One thing to look into is one of the about $50 borescope cameras on Amazon (one with good reviews) to stick through the spark plug hole, and maybe I can turn the front head enough to see the valve stems !

The original post's video above was with a low-miles Golf R with carboned up valve stems. Could be because of the higher power levels and hard driving it experienced. Not sure if our low-power easy life Tiguans would have the same issue(??).

One comment I ran across, from an account of a Valvoline company labs tour, was when an engineer there said the carbon soot generated by DI acts like aggregate strengthens concrete. Valvoline's Premium Blue Restore oil is known to attack carbon, so that's gotta be what they're using in Valvoline Modern Engine oil, you'd think. They aren't saying how it works.


----------



## groundnpound (May 5, 2011)

I look at it no more than oil changes, adding wiper fluid etc. Emptying the can is even easier now. 
Best of luck to you, sincerely.


Sent from my SM-N970U using Tapatalk


----------



## VWmechatronic (Dec 17, 2019)

VWmechatronic said:


> Only oil I know that claims to counter it with chemistry is "Valvoline Modern Engine", but it's not VW-spec oil, only up to the dexos1 level of performance & longevity.

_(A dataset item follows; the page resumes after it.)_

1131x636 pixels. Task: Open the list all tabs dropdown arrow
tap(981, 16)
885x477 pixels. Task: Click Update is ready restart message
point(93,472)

I found some clues about what Valvoline's chemistry might be to attack or dissolve carbon:

1. The MSDS says there is Ethylene-Di-Amine (EDA, ethylenediamine) in Valvoline Modern Engine (VME) oil. Only hazardous chemicals have to be listed in an MSDS, so this is one of probably other compounds not normally found in motor oil that they use.

2. EDA is an organic amine, and so is the "famous" carbon-eater in Techron fuel treatment & other fuel additive packages, PEA (polyetheramine). Also, Dow Chemical lists EDA as a fuel additive, NOT an oil additive, so it may be unique & effective to use this low-viscosity EDA in VME motor oil.

3. Also in the MSDS, it appears as if the percentages of GroupIII synthetic base oil don't add up, leaving me to think there must be a lot (about half the oil) of Polyol-Ester (polyolester, POE). (The only other base oil component they could use is PolyAlphaOlefins (PAO, 1-Decene Homopolymers), which must be listed in the MSDS, and it's not there.) POE use would match what Valvoline Premium Blue Restore carbon-eating oil uses in big diesel trucks to clean carbon off the rings. POE is a stable base oil, long used in Redline synthetic oil, racing oils, & jet turbine oil. Good stuff, POE.

If using VME, change every ~7,500 miles instead of 10 thousand miles like VW-Audi says we can with VW 508 stuff. The dexos1 standard is close but not as long lasting as VW 508.


----------



## rodhot (Jan 4, 2012)

as much as i like several VW-Audi newer offerings i will stick to my older 2001 TT + a 2011 frontier SV pickup, retired + drive only as needed, motorcycle in nice weather! todays newer vehicles are overly complicated + $$$$$ IMO. recently did a timing belt kit in the TT, almost like my 2001 jetta 1.8T but tighter working so it tool longer, but my labor is FREE + i have lots of TIME being retired!!


----------



## GmadGman (Jan 31, 2021)

Water-Methane systems do work indeed, it helps with the carbon cleaning and has increased my oil change intervals, I've done it with Direct injections and my natural aspirated 2.0's and 2.5's , I use 15w40 GTX Diesel Castrol oil, it works.


----------